Rubén Uría

El Madrid saca humo al saco en Amsterdam

Amsterdam, la ciudad de la Séptima, es ciudad fetiche para el madridismo. Su equipo, anoche, se dio un festín a costa de un Ajax para el que cualquier tiempo pasado fue mejor. El Real Madrid, organizado en retaguardia, bullicioso en todas sus líneas y eléctrico en la delantera, pudo haber hecho una carnicería en casa de un equipo de gloria pretérita y presente ruinoso. De aquel Ajax mítico del fútbol total, de su fútbol ofensivo y de su aroma a extremos y paredes, no queda absolutamente nada. El equipo de Frank De Boer fue una broma. Se sabía que su potencial está a años luz de cualquier versión del Real Madrid, pero su propuesta acabó convirtiendo a un tetracampeón de Europa en naderías. Fue aplastado por un Real Madrid superior que, de haber tenido puntería, habría podido firmar una goleada todavía más escandalosa en su ciudad fetiche. El único debe del equipo de Mourinho volvió a llegar a balón parado, en una desatención entre Casillas y Essien. Otra vez la pelota parada, para disgusto de Mou. Si no se corrige a tiempo, acabará siendo un mal endémico.  Esa fue la única anécdota negativa que de un partido redondo para los intereses del Real Madrid.

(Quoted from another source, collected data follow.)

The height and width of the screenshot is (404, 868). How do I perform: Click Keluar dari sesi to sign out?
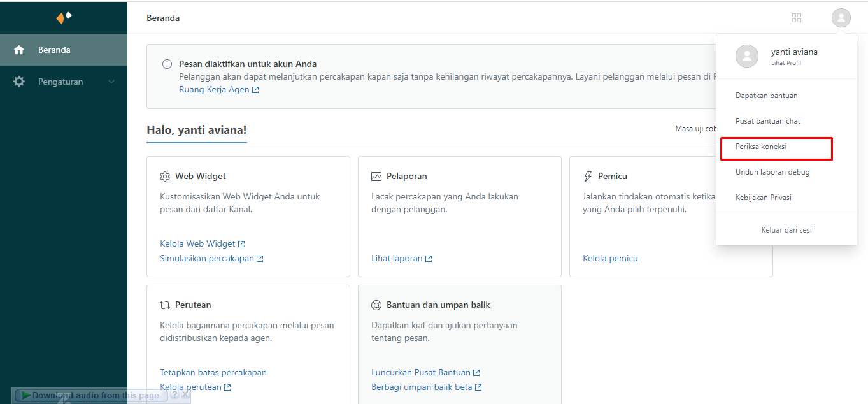point(786,230)
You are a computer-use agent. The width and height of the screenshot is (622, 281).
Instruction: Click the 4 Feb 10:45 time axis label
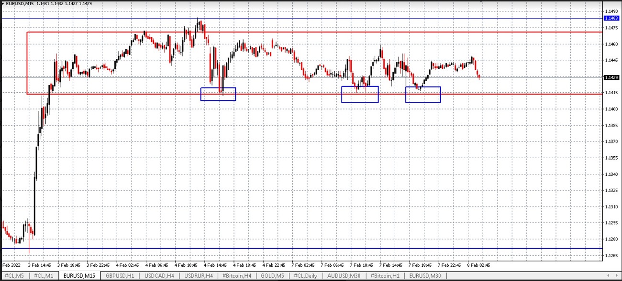pos(186,265)

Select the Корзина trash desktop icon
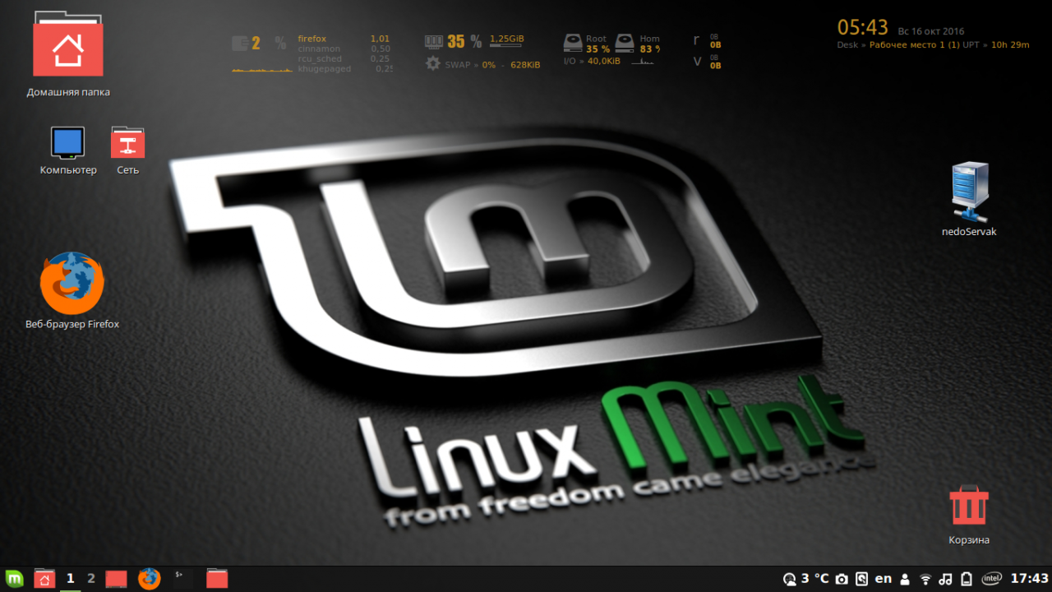(x=969, y=516)
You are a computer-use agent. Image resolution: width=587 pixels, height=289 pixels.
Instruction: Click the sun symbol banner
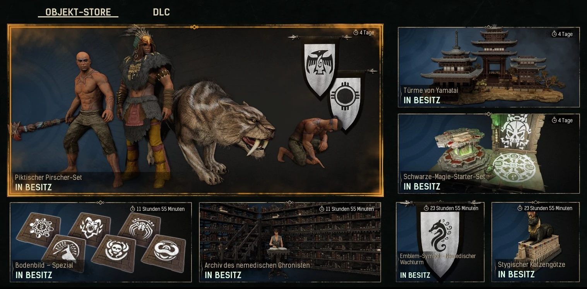pyautogui.click(x=345, y=101)
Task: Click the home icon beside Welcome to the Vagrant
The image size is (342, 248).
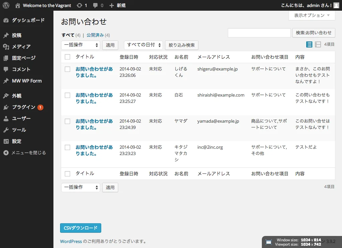Action: (x=18, y=5)
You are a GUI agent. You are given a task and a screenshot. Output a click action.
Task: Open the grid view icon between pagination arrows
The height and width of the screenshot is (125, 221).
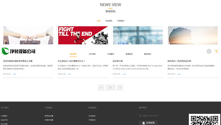pos(111,88)
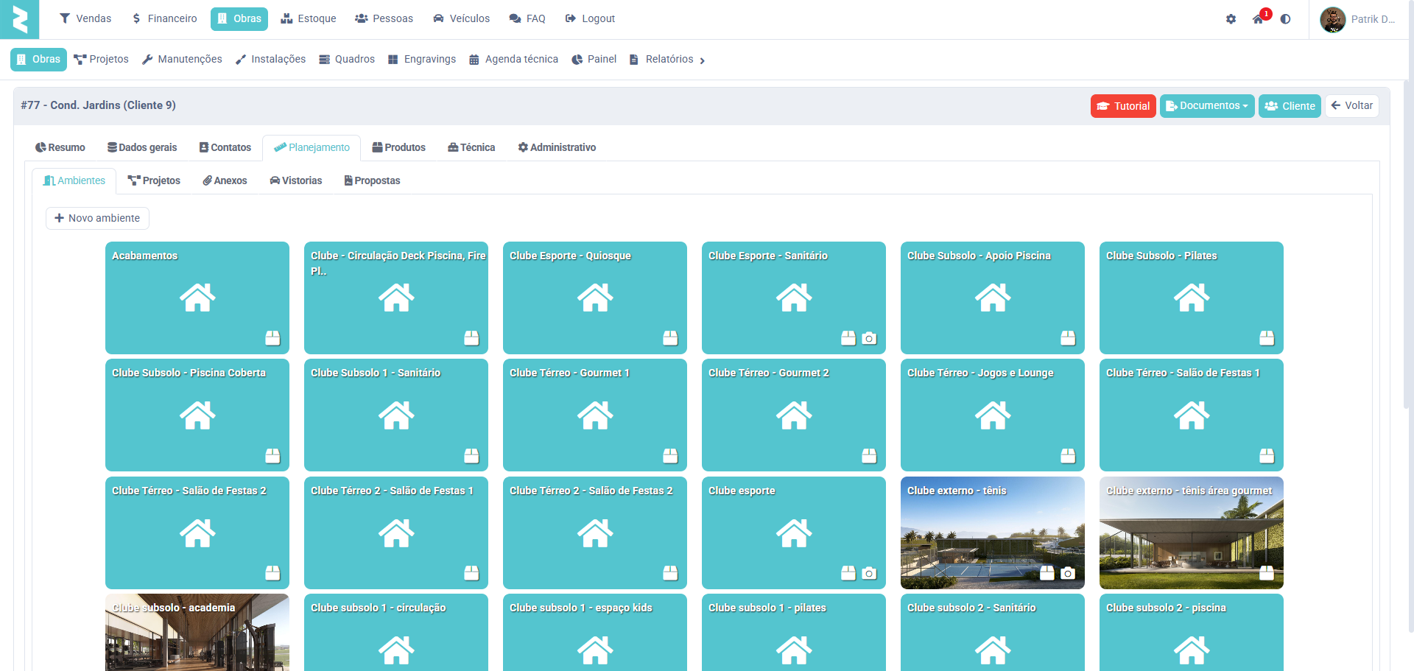Click house icon on Clube Térreo - Gourmet 1
Image resolution: width=1414 pixels, height=671 pixels.
(595, 415)
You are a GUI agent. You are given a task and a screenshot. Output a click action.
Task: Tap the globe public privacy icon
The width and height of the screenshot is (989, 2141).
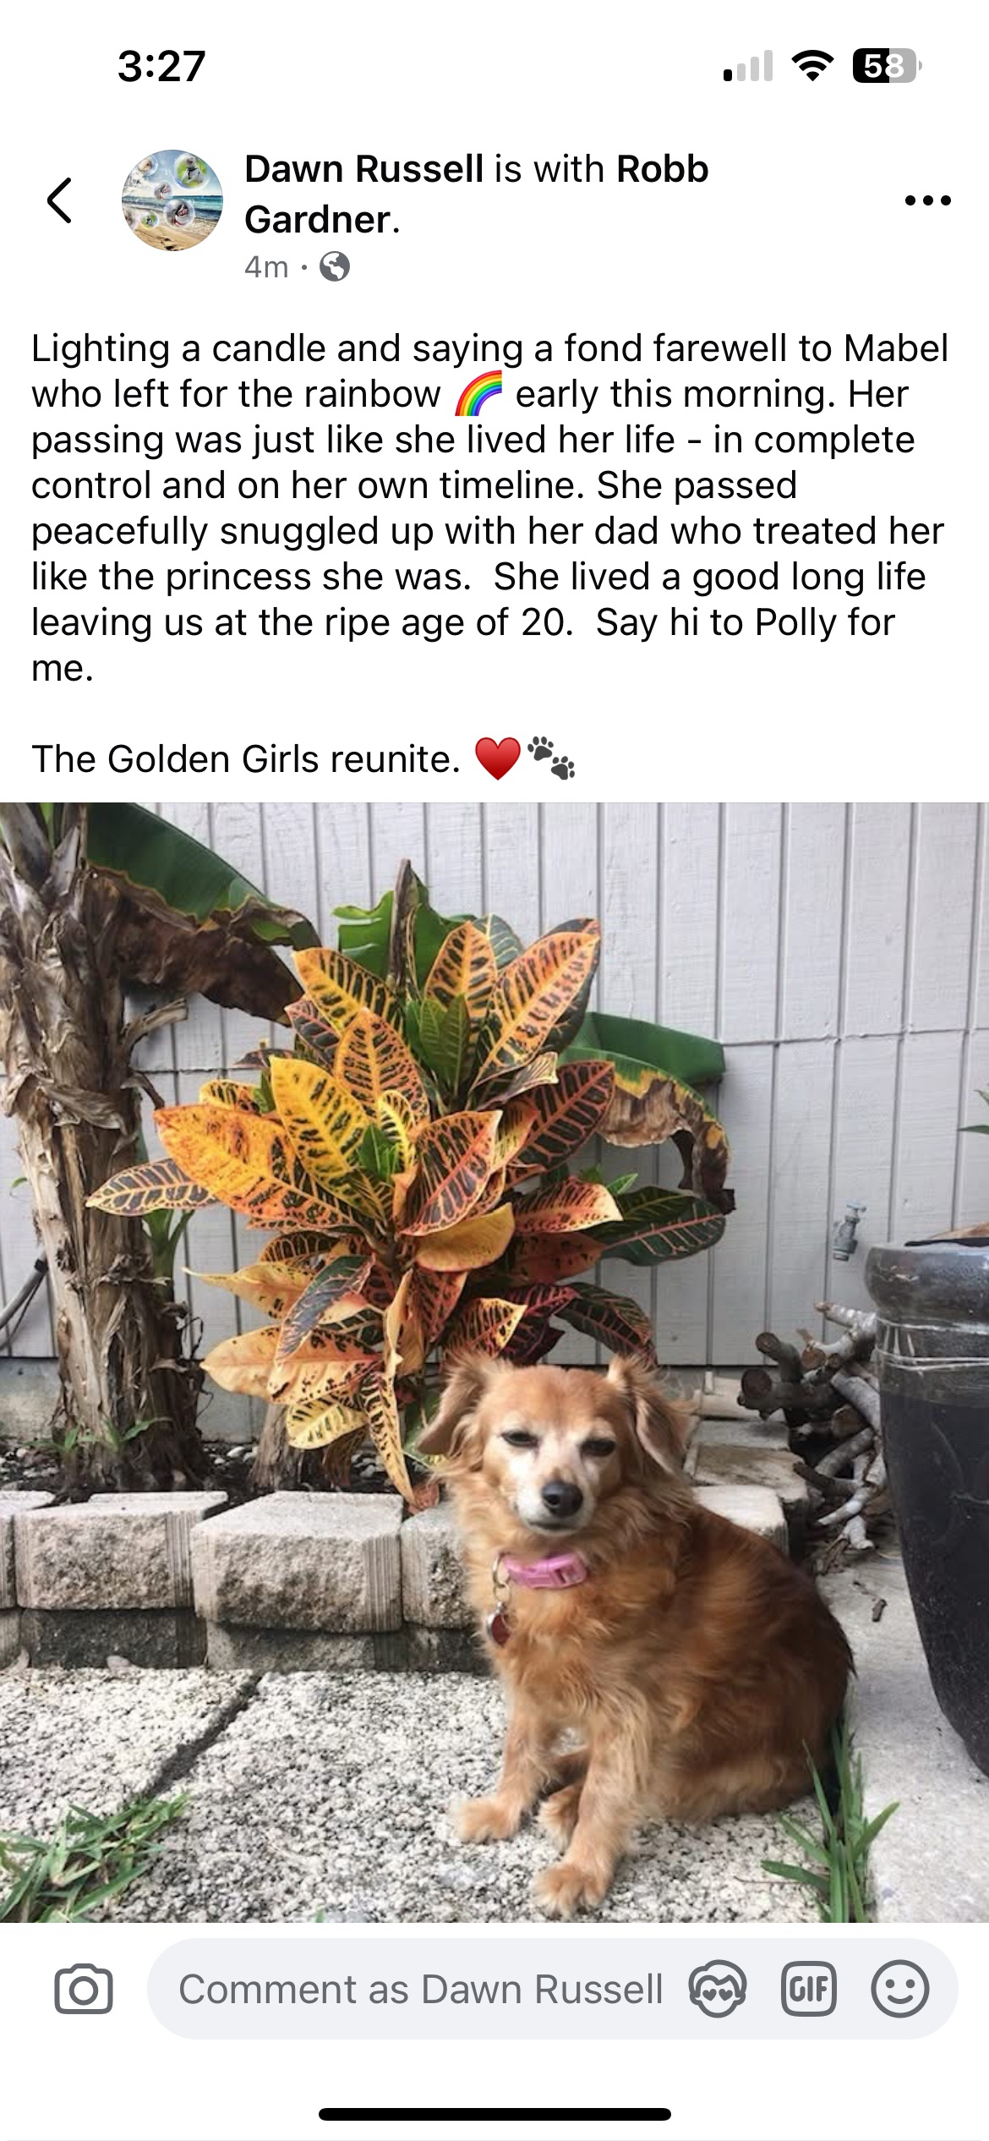(335, 267)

El equipo blanco, verde en Holanda, fue fiel a su estilo de siempre: seriedad, repliegue, trabajo y llegada. Fue un orfeón afinado. Esta vez no hubo apagones. Y por momentos, desplegó lo más granado de su repertorio: presión asfixiante arriba, robos sistemáticos de balón, compromiso en las ayudas, transiciones letales y contragolpes de manual. En lo colectivo, el Madrid hizo de peso pesado ante un peso paja. Le golpeó la mandíbula cómo y cuando quiso, sentándolo en la lona hasta cuatro veces. Parecieron pocas. Por momentos, fue un partido de niños contra hombres. Mucho Madrid, poco Ajax. En el apartado individual, más buenas noticias para el Madrid: Cristiano Ronaldo rubricó un hat-trick espectacular, Karim Benzema firmó un gol antológico de chilena, Marcelo se desató por su banda y Khedira, en estado de gracia, volvió a presentar su candidatura para la titularidad indiscutible. A esa receta hubo que añadir un ingrediente inesperado: Kaká. El brasileño, que ha gozado de una bula que para sí habrían querido otros jugadores, dejó una buena imagen.  Hay quien aún cree en la resurrección de Kaká. Y hay quien apuesta porque esto será el capítulo número 3.276 de su odisea particular. El tiempo dirá. Pero la  palabra clave, para Kaká y para el futbolista que quiera ser titular, siempre es actitud.

Antes del clásico, el Madrid le puso el ojo a la funerala a un sparring menor.  El equipo de Mou fue una apisonadora. El Ajax, a su lado, pareció el camión de la basura. Todo fue un cúmulo de sensaciones positivas para el equipo madrisista: recuperó automatismos defensivos, ensayó la presión y volvió a demostrar su tremendo potencial cuando tiene espacios. Con Cristiano en plan ejecutor, con esa vena que más agrada al madridismo: menos tristeza y más dinamita, menos drama y más goles. En perspectiva, conviene atender a los números del Real Madrid en esta Champions. En dos partidos en el denominado 'grupo de la muerte', ha logrado dos victorias y ha demostrado un poderío realizador notable: siete tantos en dos encuentros.  Al partido del Camp Nou llegará sabiendo que sólo le vale una victoria para recortar distancia con el Barça, pero el Real Madrid está intentando rearmarse. Sus armas empiezan son tan definitivas como reconocibles: solidez, presión y pegada. En Amsterdam, el Madrid fue uno de esos boxeadores que, en vísperas por un combate de pesos pesados, sacó humo al saco.